> _YOUR TASK_: Could you set down every record exactly as it appears?

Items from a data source
=-=-=
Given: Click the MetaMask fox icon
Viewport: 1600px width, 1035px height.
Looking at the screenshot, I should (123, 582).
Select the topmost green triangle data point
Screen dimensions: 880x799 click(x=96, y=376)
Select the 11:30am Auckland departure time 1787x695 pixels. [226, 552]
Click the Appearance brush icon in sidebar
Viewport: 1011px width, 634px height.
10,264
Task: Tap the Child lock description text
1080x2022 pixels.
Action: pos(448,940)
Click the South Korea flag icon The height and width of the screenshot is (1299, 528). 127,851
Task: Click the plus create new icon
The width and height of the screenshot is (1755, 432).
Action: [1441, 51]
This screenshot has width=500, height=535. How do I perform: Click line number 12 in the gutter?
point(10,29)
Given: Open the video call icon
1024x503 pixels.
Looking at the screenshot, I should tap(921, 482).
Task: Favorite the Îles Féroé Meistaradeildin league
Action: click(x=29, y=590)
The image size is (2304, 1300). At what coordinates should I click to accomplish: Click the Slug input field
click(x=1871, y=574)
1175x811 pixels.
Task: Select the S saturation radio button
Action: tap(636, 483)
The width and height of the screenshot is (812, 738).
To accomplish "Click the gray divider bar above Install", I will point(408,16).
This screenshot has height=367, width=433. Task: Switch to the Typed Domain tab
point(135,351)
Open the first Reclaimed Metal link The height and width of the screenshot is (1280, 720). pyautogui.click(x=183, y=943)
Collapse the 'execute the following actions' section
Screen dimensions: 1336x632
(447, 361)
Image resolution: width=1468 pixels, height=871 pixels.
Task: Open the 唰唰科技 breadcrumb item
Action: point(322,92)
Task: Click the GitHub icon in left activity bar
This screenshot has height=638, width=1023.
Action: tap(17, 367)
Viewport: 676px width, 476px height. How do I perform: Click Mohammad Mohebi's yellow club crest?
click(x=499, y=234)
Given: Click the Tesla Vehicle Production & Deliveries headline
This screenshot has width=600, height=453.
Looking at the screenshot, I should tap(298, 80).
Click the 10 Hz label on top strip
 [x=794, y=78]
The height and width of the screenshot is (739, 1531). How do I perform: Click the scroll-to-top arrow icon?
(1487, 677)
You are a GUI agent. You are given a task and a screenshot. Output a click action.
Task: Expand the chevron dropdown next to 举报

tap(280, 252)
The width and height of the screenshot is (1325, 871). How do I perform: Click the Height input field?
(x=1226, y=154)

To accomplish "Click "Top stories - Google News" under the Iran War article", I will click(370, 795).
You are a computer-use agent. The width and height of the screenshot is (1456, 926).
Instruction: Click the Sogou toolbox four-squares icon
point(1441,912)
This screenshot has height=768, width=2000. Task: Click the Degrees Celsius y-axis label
=-=-=
> _REPLY_:
Given: Click the MetaMask fox icon
Viewport: 1600px width, 1035px height.
Looking at the screenshot, I should (123, 582).
Select the topmost green triangle data point
Screen dimensions: 880x799 click(x=96, y=376)
Select the 11:30am Auckland departure time 1787x695 pixels. [226, 552]
Click the Appearance brush icon in sidebar
Viewport: 1011px width, 634px height.
10,264
Task: Tap the Child lock description text
1080x2022 pixels.
Action: pos(448,940)
Click the South Korea flag icon The height and width of the screenshot is (1299, 528). 127,851
Task: Click the plus create new icon
The width and height of the screenshot is (1755, 432).
Action: [1441, 51]
This screenshot has width=500, height=535. How do I perform: Click line number 12 in the gutter?
point(10,29)
Given: Open the video call icon
1024x503 pixels.
Looking at the screenshot, I should tap(921, 482).
Task: Favorite the Îles Féroé Meistaradeildin league
Action: click(x=29, y=590)
The image size is (2304, 1300). At what coordinates should I click to accomplish: Click the Slug input field
click(x=1871, y=574)
1175x811 pixels.
Task: Select the S saturation radio button
Action: tap(636, 483)
The width and height of the screenshot is (812, 738).
To accomplish "Click the gray divider bar above Install", I will point(408,16).
This screenshot has height=367, width=433. Task: Switch to the Typed Domain tab
point(135,351)
Open the first Reclaimed Metal link The height and width of the screenshot is (1280, 720). pyautogui.click(x=183, y=943)
Collapse the 'execute the following actions' section
Screen dimensions: 1336x632
(447, 361)
Image resolution: width=1468 pixels, height=871 pixels.
Task: Open the 唰唰科技 breadcrumb item
Action: point(322,92)
Task: Click the GitHub icon in left activity bar
This screenshot has height=638, width=1023.
Action: tap(17, 367)
Viewport: 676px width, 476px height. How do I perform: Click Mohammad Mohebi's yellow club crest?
click(x=499, y=234)
Given: Click the Tesla Vehicle Production & Deliveries headline
This screenshot has width=600, height=453.
Looking at the screenshot, I should tap(298, 80).
Click the 10 Hz label on top strip
 [x=794, y=78]
The height and width of the screenshot is (739, 1531). How do I perform: Click the scroll-to-top arrow icon?
(1487, 677)
You are a GUI agent. You are given a task and a screenshot. Output a click action.
Task: Expand the chevron dropdown next to 举报

tap(280, 252)
The width and height of the screenshot is (1325, 871). How do I perform: Click the Height input field?
(x=1226, y=154)

To accomplish "Click "Top stories - Google News" under the Iran War article", I will click(370, 795).
You are a computer-use agent. The width and height of the screenshot is (1456, 926).
Instruction: Click the Sogou toolbox four-squares icon
point(1441,912)
This screenshot has height=768, width=2000. Task: Click the Degrees Celsius y-axis label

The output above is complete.